* Start EXCERPTED PASSAGE *
Breakfast and blogging in my garret

That's exactly what this is, a garret: The word just came to me. And good old wiki confirms it, complete with quotes from Dumas, Hugo, and Dickens:

"There was yet an upper staircase, of a steeper inclination and of contracted dimensions, to be ascended, before the garret story was reached.
A Tale Of Two Cities by Dickens, Charles"

There are also references to things like "poor starving artist in Paris" and though I am not really any of the above, I like the connotation!

Anyway, here I am drinking coffee and getting ready to have breakfast in my cute little garret. It reminds me of my little chambre de bonne, maid's room, some 40 years ago. That had a separate staircase and so was clearly created for citizens of another class, It had one toilet for the entire floor, and I remember a family that had two adjacent rooms, one a bedroom and the other a living/dining room with an electric burner.

My breakfast here is the same every morning. coffee and biscuits with butter and orange marmelade. It's what I always eat here, and never anywhere else, and dates back to my first trip to Europe, when I was 17 and lived with an elderly woman in Avignon for a month. I've found the biscottes at home, at Stop and Shop, no less, but when I've bought them there I never seem to eat them, and the marmelade sits in the fridge until it gets moldy and I throw it away. The coffee, by the way, must be in a bowl, not a cup or mug.

Yesterday, as I did the day before, I left my little garret with the intention of heading to the Musee des Arts Decoratifs. It doesn,t really matter to me if I get where I'm planning to go or not, it's just nice to have q destination. And the museum is just a couple of blocks from here. Yesterday; the first Sunday of the month, was free museum day. I had wanted to pick a museum that wasn't on the top of the tourist's list, so I wouldn't have too long a wait. But the museum wasnt on the list, which has me confused, because I thought it was part of the Louvre. So I went to the Orsay instead, just across the river. It's one of my favorite museums, housing a huge collection of pre and post and just plain impressionist works in what was once one of the city's train stations. The wait was almost a half hour, but the line moved quickly and I remember waiting almost as long once when it wasn't a free first Sunday.

I wound up spending most of the day there, then just came home about 8 pm and didn't go out last night at all, which was fine. Made myself supper, drank a good part of a bottle of a champagne like substance that one mustn't refer to as champagne, and finished my book and began one about a murder at the Eiffel Tower during the time of the 1889 fair for which it was built. I was literally reading it while looking at the actual tower out my window. The tower was doing some sparkling thing that I don't remember having seen before, although I assume it does so every night. At first I thought maybe it was because I wasn't wearing my glasses; so put them back on. Still sparkling, Then I wondered if I'd had too much of my sparkling wine. Nope. So I just kept watching until it stopped. And then kept looking at the tower, anyway, between paragraphs.
* End EXCERPTED PASSAGE *
WHAT IS REQUIRED:
Please reproduce the garret blog post word for word, starting at the words "I wound up spending" and stopping after "anyway, between paragraphs.".
* Start MATERIAL PROVIDED *
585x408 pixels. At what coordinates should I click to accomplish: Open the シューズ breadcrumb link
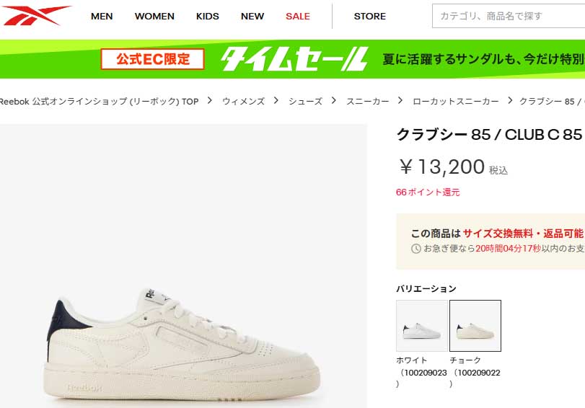[305, 102]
* End MATERIAL PROVIDED *
RESPONSE TO THE TASK:
I wound up spending most of the day there, then just came home about 8 pm and didn't go out last night at all, which was fine. Made myself supper, drank a good part of a bottle of a champagne like substance that one mustn't refer to as champagne, and finished my book and began one about a murder at the Eiffel Tower during the time of the 1889 fair for which it was built. I was literally reading it while looking at the actual tower out my window. The tower was doing some sparkling thing that I don't remember having seen before, although I assume it does so every night. At first I thought maybe it was because I wasn't wearing my glasses; so put them back on. Still sparkling, Then I wondered if I'd had too much of my sparkling wine. Nope. So I just kept watching until it stopped. And then kept looking at the tower, anyway, between paragraphs.